私の母は死んでもおかしくないくらいの極度の貧血で7月に救急入院。以来、3ヶ月を経過。病名はまだないのだが、心臓の弁膜に菌が付着しているとのこと。いろんな抗生物質を混合して試し打ちをやっているが、それから慢性腎臓病もあるため貧血になるという。もはや、自分では造血することができないようなのだ。
それで輸血をしてもらっているのだが、本来だと3ヶ月に1度くらいの処置を、なんと10日に一度の頻度でやってもらっている。
今日、転院した病院の院長からお話があった。
「血液は貴重なものだから若い人に使いたい。あなたのお母さんは平均寿命を遙かに超えている」
つまり、家族として、輸血処置はやめたもらってもいいという意思表示をして欲しいということのようだ。

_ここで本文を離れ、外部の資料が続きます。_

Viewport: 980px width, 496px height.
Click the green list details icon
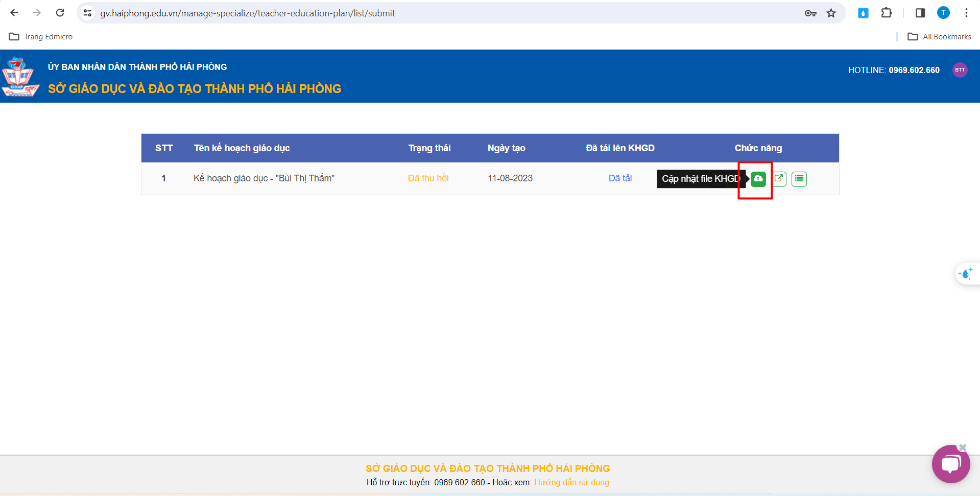799,179
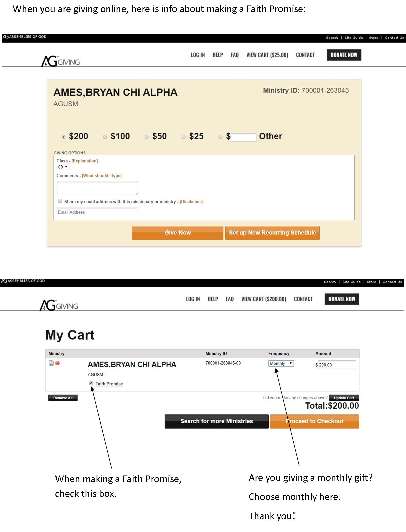
Task: Toggle the Faith Promise checkbox
Action: tap(91, 383)
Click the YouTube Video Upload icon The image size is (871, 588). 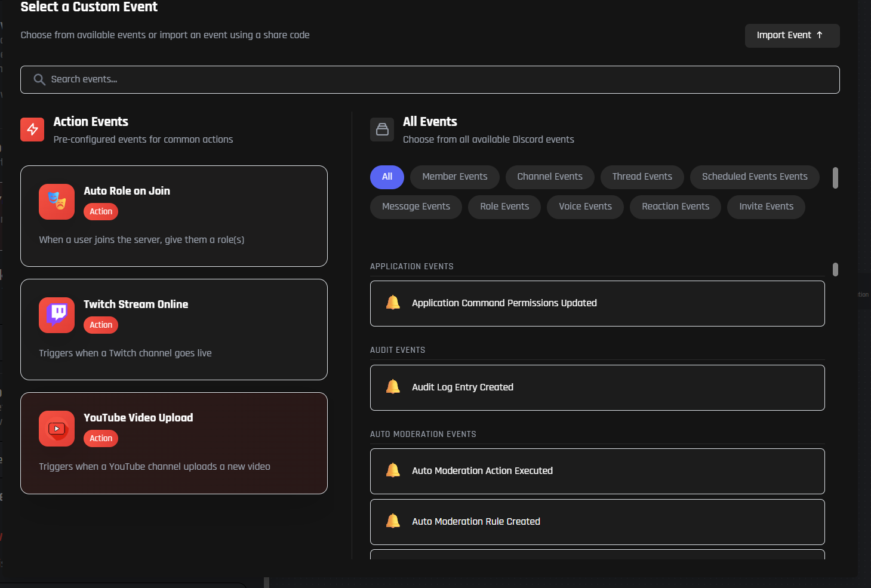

もちろん、いたずらに医療を浪費するようなことを求めるものではない。
けれども、昼食をひとりでモリモリ食べている(笑)母の姿を見て「輸血はもうけっこうです」とは、なかなかいえない。
輸血を止めた場合、1,2ヶ月で死んでしまうのだ。母が反応のおぼつかない植物状態にでもなっていれば「早く楽にしてください」とお願いしたいところだが、食欲のある母の寿命を決めるなど、なかなか難しい。
「常識の範囲の治療でよろしいのですが、あと1、2ヶ月の治療の継続をお願いできませんか」
現代の医療だと生命を無限に維持できるようになってきているのだろう。だから死はますます人間の側の判断に任せられている。
「神様の思し召すままに」という祈りの言葉は、ますます遠ざかっていく。